§ **Problem**
All that belongs in the answer is the lines from the one containing "Task: Switch to the Backlinks tab" to the end of the listing below, copied exactly, pictures excluded.

--------

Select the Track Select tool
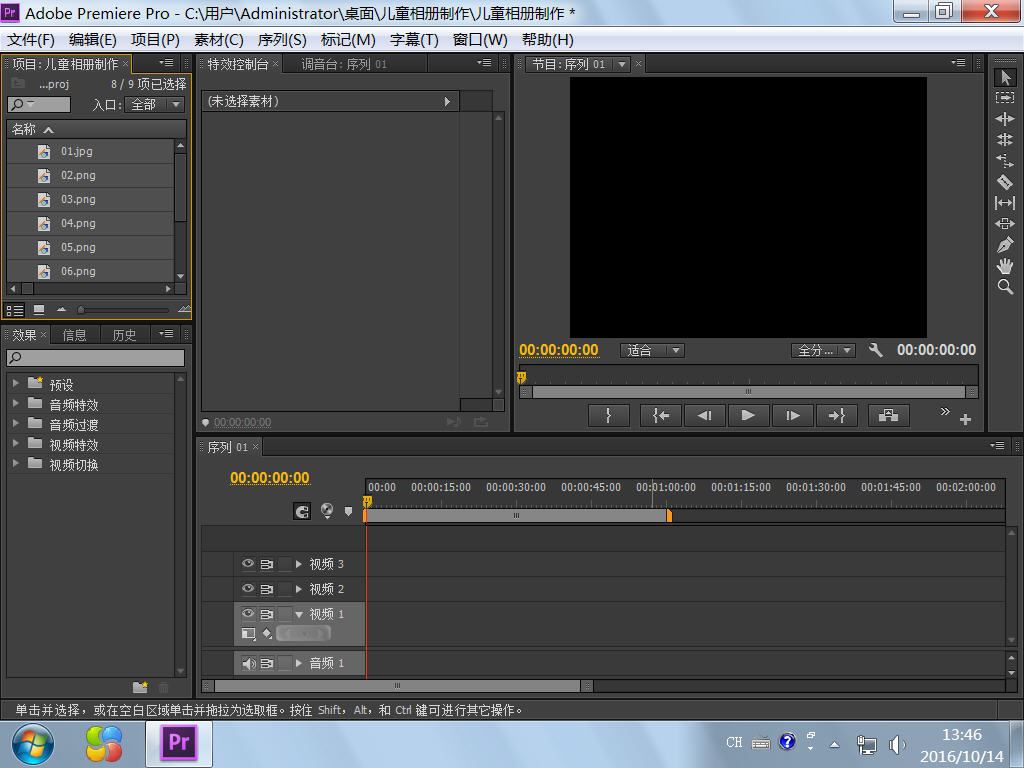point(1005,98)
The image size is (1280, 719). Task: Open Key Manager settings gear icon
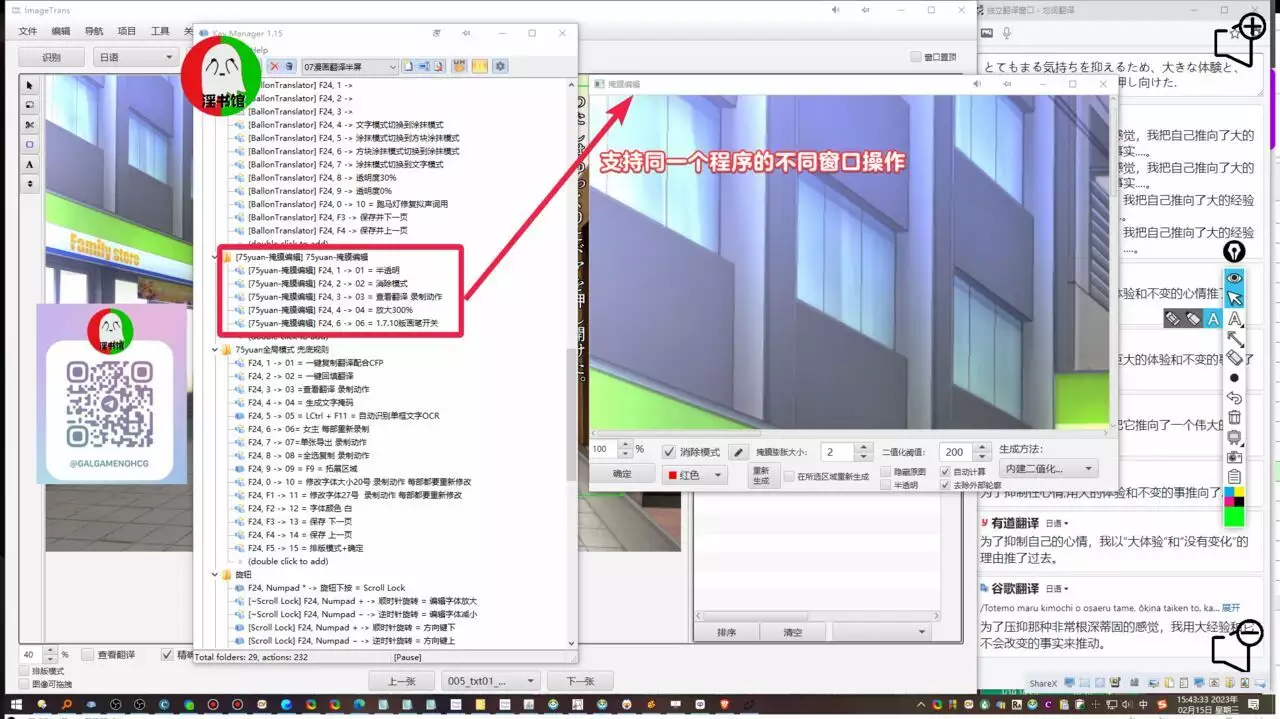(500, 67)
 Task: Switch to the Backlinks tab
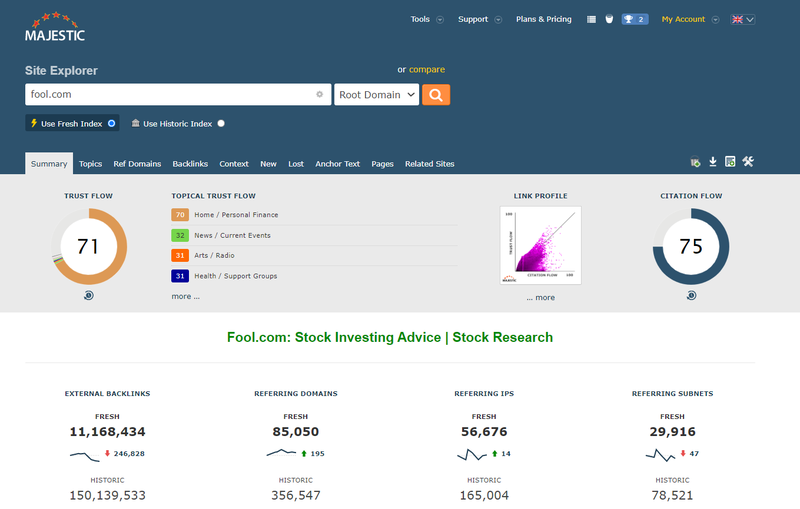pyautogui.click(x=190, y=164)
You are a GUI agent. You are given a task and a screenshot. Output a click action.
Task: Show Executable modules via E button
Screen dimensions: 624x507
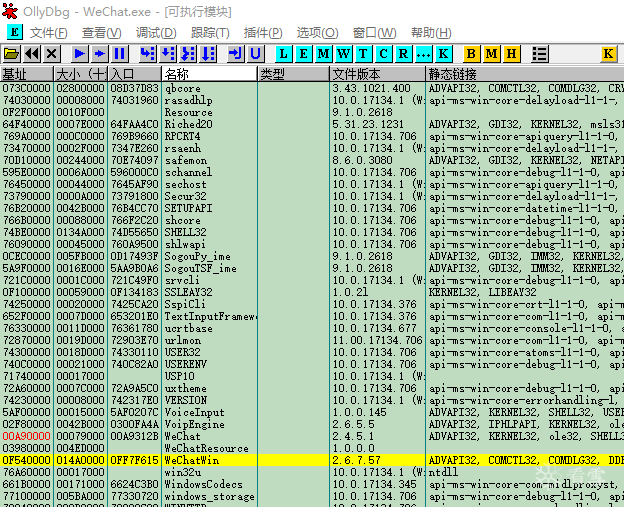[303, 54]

--------

§ **Response area**
 Task: Switch to the Backlinks tab
pyautogui.click(x=190, y=164)
You are a GUI agent. You are given a task and a screenshot. Output a click action.
Task: Show Executable modules via E button
Screen dimensions: 624x507
[303, 54]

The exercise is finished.